▸ GOAL OF THE EXERCISE
Copy nothing from the entries below except the lines from the one containing "Click the Value axis title" through the one containing "Task: Select the Annotate tool in the toolbar", and copy those exactly.

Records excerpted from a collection
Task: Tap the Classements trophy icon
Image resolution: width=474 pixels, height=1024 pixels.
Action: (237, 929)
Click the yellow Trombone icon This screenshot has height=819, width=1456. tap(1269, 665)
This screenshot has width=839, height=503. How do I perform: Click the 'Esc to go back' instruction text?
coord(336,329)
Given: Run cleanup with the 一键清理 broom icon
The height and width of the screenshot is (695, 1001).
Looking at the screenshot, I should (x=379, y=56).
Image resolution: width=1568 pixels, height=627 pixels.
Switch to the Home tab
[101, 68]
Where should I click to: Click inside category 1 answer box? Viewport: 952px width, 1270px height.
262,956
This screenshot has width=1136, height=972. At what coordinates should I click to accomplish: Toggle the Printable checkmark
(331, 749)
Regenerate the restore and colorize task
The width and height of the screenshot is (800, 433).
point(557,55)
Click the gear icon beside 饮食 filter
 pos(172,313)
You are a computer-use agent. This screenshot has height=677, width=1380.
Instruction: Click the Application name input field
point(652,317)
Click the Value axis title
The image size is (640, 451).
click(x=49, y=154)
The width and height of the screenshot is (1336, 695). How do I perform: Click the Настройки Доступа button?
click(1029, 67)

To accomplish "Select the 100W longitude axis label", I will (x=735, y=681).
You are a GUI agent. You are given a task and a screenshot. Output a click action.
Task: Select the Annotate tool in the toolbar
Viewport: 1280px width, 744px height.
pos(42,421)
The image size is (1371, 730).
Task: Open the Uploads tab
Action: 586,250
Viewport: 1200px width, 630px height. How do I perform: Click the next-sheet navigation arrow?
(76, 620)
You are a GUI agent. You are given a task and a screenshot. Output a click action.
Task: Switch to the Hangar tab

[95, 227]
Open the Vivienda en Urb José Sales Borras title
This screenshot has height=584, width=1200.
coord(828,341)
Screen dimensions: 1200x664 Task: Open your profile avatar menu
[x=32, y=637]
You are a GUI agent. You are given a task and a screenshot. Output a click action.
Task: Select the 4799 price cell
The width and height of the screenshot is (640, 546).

▸ ANSWER SECTION
Click the Value axis title
The image size is (640, 451).
click(x=49, y=154)
The width and height of the screenshot is (1336, 695). How do I perform: Click the Настройки Доступа button?
click(1029, 67)

To accomplish "Select the 100W longitude axis label", I will (x=735, y=681).
You are a GUI agent. You are given a task and a screenshot. Output a click action.
Task: Select the Annotate tool in the toolbar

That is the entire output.